Upload large batches of queries via .csv files

While scraping the Blockchain inserting the large amount of operations per day, on average 1 million daily the last couple of months, put a lot of stress on the MySQL server. After some extended research it appeared the fastest way to do this, was by writing all the rows into a .csv file and uploading this file directly into the database.

All operations are stored inside their respective buffer and every hour of data the buffer gets converted to a .csv file and uploaded into the MySQL db. The files are writen to /tmp and directly stored from there.

# add vote operation
def add_vote(self, voter, author, permlink, weight, timestamp, value=0):
    query = {
        "id": 'NULL',
        "voter": voter,
        "author": author,
        "permlink": permlink,
        "weight": weight,
        "value": value,
        "timestamp": timestamp,
    }
    self.buffer.append(query)

All rows are extracted from the buffer and stored inside a Dataframe object from pandas. The order is not preserved and have to put into the right order to insert into the database.

 # Execute all stored sql queries at once
def dump(self, table):
    # location to to file inside /tmp
    base_dir = os.path.dirname(os.path.dirname(os.path.abspath(__file__)))
    path = base_dir + "/back-end/temp/" + table + ".csv"


    # Order of values for each operation type
    if table == 'api_votes':
        columns = ['id', 'voter', 'author', 'permlink', 'weight', 'value', 'timestamp']
    elif table == 'api_transfers':
        columns = ['id', 'sender', 'receiver', 'amount', 'precision', 'nai', 'timestamp']
    elif table == 'api_claim_rewards':
        columns = ['id', 'account', 'reward_steem', 'reward_sbd', 'reward_vests', 'timestamp']

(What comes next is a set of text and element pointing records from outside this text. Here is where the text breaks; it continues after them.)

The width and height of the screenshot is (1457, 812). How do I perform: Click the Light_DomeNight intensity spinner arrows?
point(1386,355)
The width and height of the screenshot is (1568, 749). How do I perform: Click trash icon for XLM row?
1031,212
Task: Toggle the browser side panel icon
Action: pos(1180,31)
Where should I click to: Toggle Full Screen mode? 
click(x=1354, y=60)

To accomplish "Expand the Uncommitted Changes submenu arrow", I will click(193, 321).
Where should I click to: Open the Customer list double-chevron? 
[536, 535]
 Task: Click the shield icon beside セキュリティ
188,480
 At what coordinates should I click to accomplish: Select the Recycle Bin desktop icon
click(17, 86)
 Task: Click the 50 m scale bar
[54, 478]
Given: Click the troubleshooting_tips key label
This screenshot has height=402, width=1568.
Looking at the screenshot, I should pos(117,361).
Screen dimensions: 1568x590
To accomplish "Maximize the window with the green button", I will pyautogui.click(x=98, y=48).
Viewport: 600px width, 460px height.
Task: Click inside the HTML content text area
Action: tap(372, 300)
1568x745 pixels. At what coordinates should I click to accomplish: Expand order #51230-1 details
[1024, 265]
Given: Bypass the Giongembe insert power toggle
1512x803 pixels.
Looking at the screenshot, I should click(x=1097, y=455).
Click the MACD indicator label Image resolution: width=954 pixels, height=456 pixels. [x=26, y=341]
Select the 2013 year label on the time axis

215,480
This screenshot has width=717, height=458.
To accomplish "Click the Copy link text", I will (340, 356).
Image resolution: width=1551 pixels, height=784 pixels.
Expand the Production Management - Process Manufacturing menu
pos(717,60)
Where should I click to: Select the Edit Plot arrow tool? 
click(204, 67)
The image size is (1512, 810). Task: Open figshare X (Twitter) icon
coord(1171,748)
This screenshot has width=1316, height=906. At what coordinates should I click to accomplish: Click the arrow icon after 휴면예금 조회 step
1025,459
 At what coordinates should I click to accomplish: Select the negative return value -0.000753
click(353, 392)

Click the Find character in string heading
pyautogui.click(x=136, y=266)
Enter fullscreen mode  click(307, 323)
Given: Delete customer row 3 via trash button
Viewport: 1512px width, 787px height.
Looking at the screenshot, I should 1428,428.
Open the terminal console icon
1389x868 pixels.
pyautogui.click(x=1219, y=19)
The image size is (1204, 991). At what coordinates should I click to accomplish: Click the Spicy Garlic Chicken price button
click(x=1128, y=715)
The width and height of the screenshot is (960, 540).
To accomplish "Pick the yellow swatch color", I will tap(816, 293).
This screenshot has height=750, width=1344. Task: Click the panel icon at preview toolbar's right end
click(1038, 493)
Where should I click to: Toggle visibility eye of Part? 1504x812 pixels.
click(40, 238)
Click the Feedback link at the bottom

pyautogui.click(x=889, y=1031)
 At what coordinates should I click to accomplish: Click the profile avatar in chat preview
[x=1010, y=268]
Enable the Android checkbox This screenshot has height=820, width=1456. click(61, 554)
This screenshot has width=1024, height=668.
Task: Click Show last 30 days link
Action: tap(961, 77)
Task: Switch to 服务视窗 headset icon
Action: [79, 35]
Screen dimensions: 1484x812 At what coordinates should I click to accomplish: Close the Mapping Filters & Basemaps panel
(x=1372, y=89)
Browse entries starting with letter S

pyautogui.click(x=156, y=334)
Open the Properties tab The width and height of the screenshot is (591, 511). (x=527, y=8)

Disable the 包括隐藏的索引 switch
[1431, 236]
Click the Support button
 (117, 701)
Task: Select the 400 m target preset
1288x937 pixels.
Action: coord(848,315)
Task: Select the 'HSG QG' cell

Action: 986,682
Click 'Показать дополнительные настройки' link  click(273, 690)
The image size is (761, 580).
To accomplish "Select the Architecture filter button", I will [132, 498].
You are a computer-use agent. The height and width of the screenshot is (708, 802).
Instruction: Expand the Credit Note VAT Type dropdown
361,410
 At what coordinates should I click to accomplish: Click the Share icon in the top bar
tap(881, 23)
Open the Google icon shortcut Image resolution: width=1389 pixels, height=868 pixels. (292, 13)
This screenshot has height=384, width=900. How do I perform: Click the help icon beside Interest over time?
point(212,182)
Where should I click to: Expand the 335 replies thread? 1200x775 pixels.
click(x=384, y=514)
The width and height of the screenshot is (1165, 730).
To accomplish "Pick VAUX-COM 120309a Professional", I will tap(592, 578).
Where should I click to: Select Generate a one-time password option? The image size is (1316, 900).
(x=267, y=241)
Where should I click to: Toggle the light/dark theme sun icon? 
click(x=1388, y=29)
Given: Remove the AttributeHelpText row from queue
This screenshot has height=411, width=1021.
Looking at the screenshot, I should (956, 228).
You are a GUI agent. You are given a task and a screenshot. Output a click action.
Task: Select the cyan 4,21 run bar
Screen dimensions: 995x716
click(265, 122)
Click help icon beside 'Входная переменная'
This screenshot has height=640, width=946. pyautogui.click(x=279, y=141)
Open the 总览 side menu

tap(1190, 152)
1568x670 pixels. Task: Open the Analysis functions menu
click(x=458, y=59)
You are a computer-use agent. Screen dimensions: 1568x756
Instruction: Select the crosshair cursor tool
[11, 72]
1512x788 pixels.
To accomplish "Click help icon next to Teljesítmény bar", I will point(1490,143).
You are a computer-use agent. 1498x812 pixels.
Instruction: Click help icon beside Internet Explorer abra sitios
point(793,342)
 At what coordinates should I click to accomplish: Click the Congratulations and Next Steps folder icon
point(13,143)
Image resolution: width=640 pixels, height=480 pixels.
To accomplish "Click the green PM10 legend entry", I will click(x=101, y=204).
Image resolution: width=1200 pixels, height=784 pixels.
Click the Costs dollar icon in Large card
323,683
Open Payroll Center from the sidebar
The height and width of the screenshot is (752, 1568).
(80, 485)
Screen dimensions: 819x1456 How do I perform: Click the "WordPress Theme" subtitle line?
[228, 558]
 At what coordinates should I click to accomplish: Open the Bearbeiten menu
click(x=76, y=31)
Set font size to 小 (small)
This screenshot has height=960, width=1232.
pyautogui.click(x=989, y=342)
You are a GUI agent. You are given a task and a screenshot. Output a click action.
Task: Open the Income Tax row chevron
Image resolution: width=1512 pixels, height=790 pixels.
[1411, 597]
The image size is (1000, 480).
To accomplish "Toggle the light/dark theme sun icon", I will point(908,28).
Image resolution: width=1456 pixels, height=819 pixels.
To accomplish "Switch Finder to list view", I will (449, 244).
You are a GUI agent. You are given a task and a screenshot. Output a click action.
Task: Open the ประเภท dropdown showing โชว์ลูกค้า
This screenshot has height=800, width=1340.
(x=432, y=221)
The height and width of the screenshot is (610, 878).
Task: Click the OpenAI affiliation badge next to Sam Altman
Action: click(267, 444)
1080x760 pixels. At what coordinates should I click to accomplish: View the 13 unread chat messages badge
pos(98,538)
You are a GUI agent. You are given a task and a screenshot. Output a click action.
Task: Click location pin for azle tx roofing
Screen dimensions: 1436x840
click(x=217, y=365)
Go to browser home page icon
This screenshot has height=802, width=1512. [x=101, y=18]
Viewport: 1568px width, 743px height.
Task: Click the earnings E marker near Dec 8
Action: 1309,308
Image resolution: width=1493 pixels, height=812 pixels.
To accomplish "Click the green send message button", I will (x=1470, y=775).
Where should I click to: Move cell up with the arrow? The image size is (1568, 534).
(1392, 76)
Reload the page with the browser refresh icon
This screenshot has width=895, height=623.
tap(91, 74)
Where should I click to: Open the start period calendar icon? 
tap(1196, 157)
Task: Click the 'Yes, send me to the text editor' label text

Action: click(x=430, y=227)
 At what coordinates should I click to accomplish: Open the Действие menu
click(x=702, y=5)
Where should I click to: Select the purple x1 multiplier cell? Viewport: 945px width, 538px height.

    # create dataframe from buffered values 
    df = pd.DataFrame(self.buffer)
    try:
        # reorder colums in dataframe
        df = df[columns]

        # write data to csv file
        df.to_csv(
            path,
            encoding='utf-8',
            header = True,
            doublequote = True,
            sep=',', index=False
        )

        # upload csv file into db
        self.insert_file_into_db(path, table)
    except Exception:
        pass

New parent class for all operation types

In order to easily scale to all operation types for the next update it was necessary to build a parent class from which each operation could inherit from. In addition it must be possible to track more than just the count of each operation depending on which operation it is. All shared code was put into a new class Operation. Each operation inherits from Operation and has to set the process_operation() function. It has to set the data dict with at least one variable count and call self.counter.set_resolutions(hour, minute, **data).

import operation


class Transfers(operation.Operation):
    def __init__(self, table, storage, lock, scraping=False):
        operation.Operation.__init__(self, table, storage, lock, scraping)

    def process_operation(self, operation):
        sender = operation['value']['from']
        receiver = operation['value']['to']
        amount = operation['value']['amount']['amount']
        precision = operation['value']['amount']['precision']
        nai = operation['value']['amount']['nai']
        self.db.add_transfer(
            sender, receiver, amount, precision,
            nai, self.timestamp)

        # Allow for multiple resolutions
        hour = self.timestamp.hour
        minute = self.timestamp.minute

    # collect data to store
        steem = 0
        sbd = 0

        if nai == "@@000000021":
            steem += float(amount)
        elif nai == "@@000000013":
            sbd += float(amount)

    # data to be inserted into the db
        data = {
            "count": 1,
            "steem": steem,
            "sbd": sbd,
        }

        self.counter.set_resolutions(hour, minute, **data)

Dynamic SQL queries

The data dict allows for keeping track of multiple variables but also means the SQL query would be unique for each operation type. To allow for easy scaling the SQL query gets generated from the keys and values inside the data dict.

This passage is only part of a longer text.